_Excerpted data_
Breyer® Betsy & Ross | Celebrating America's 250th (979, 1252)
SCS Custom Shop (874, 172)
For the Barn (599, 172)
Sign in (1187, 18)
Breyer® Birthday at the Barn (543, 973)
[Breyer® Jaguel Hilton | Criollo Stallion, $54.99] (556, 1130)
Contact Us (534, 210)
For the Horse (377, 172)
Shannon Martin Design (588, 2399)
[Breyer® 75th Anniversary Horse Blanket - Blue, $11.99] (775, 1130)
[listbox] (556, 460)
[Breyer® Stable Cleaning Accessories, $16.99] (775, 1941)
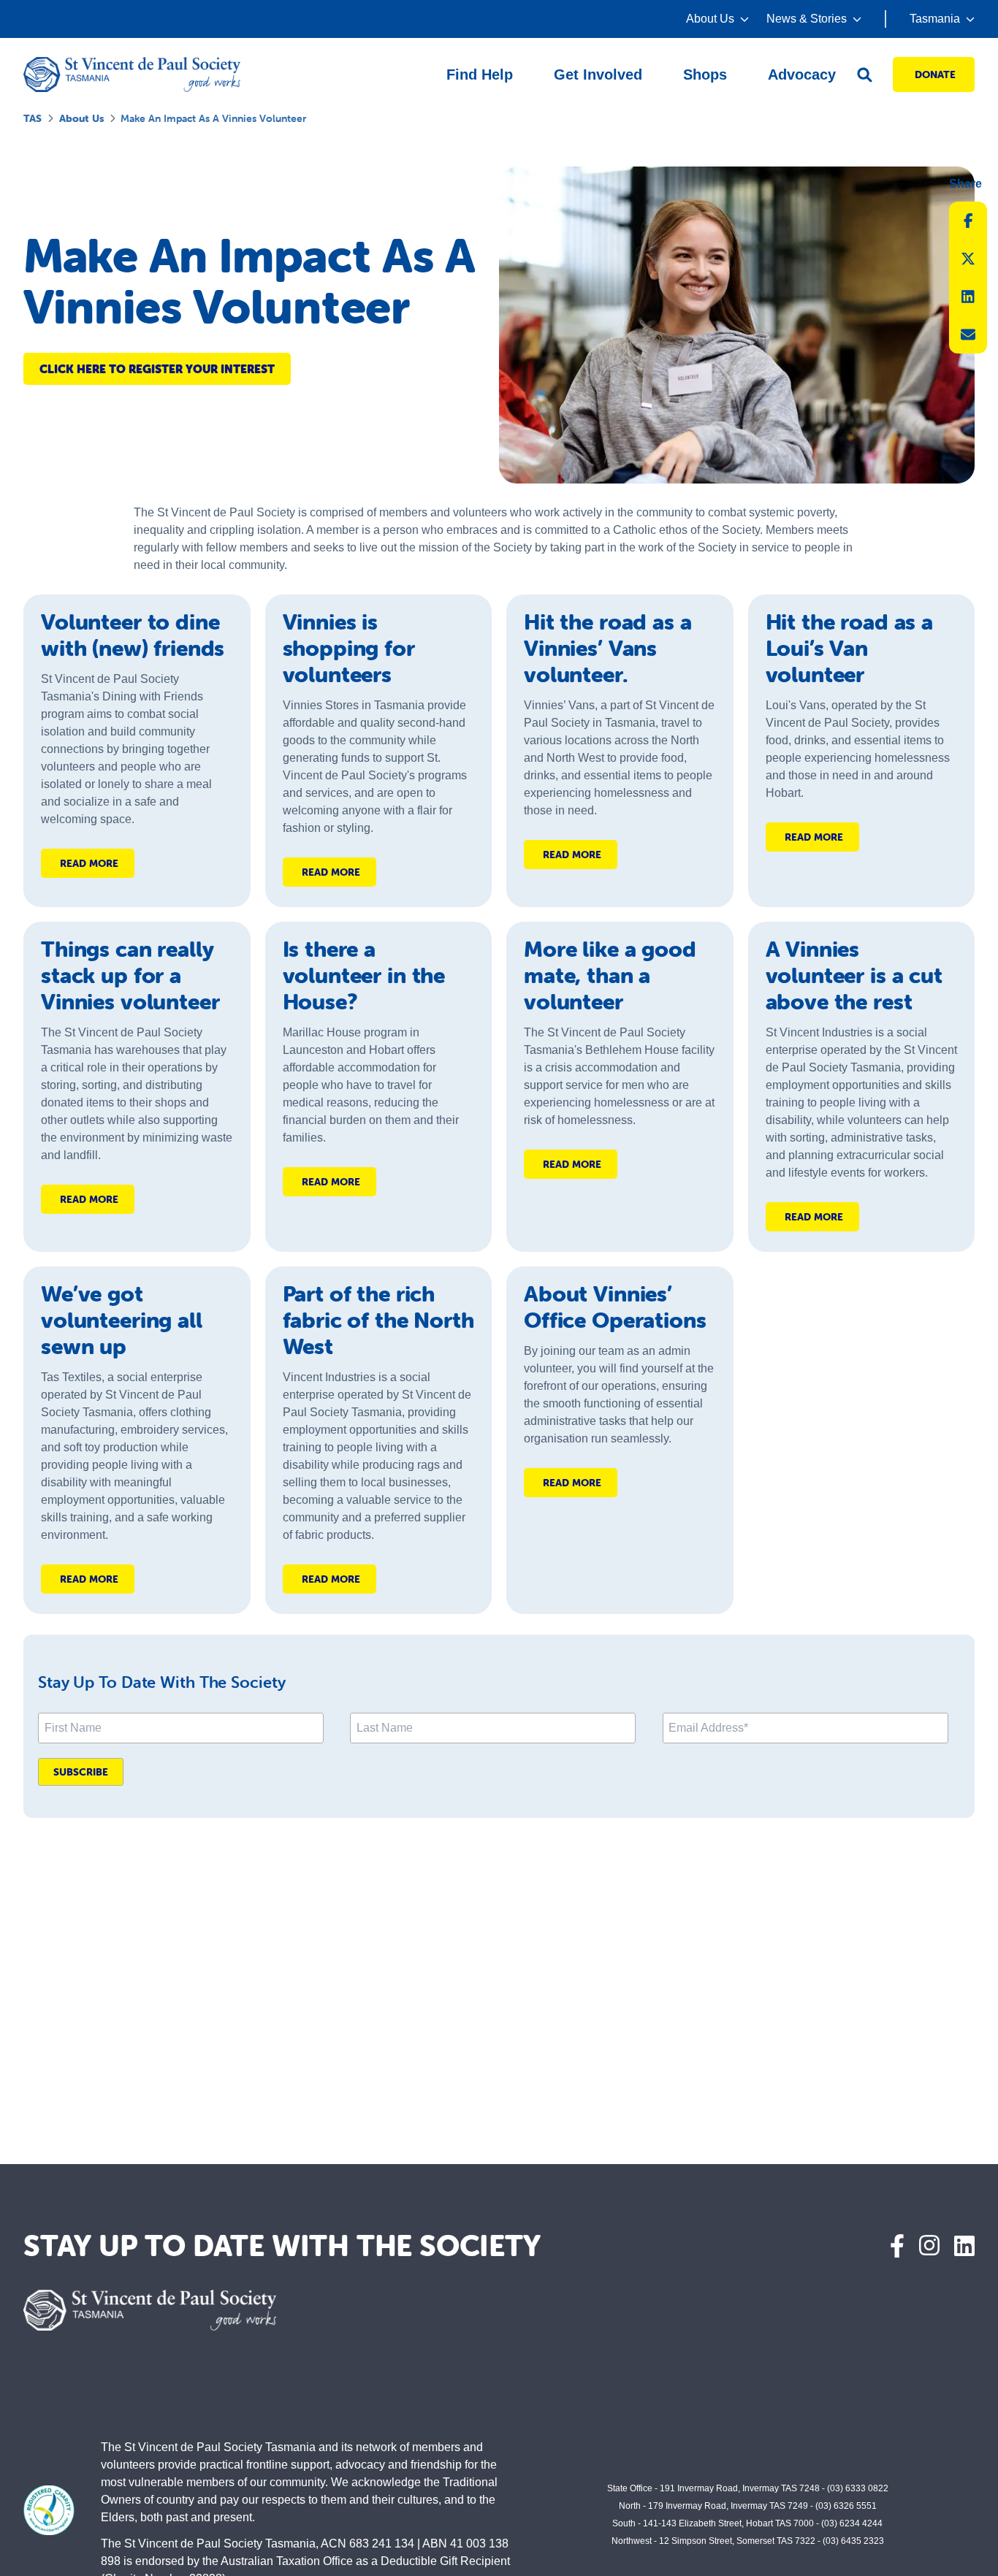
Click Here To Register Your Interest (157, 369)
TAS (32, 118)
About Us (81, 118)
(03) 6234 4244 (852, 2523)
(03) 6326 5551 (846, 2506)
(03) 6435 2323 (853, 2541)
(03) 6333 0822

_Exercise description_
Leave out the pictures and give the listing above again exactly.

_Task answer_
Breyer® Betsy & Ross | Celebrating America's 250th (979, 1252)
SCS Custom Shop (874, 172)
For the Barn (599, 172)
Sign in (1187, 18)
Breyer® Birthday at the Barn (543, 973)
[Breyer® Jaguel Hilton | Criollo Stallion, $54.99] (556, 1130)
Contact Us (534, 210)
For the Horse (377, 172)
Shannon Martin Design (588, 2399)
[Breyer® 75th Anniversary Horse Blanket - Blue, $11.99] (775, 1130)
[listbox] (556, 460)
[Breyer® Stable Cleaning Accessories, $16.99] (775, 1941)
Click Here To Register Your Interest (157, 369)
TAS (32, 118)
About Us (81, 118)
(03) 6234 4244 (852, 2523)
(03) 6326 5551 (846, 2506)
(03) 6435 2323 (853, 2541)
(03) 6333 0822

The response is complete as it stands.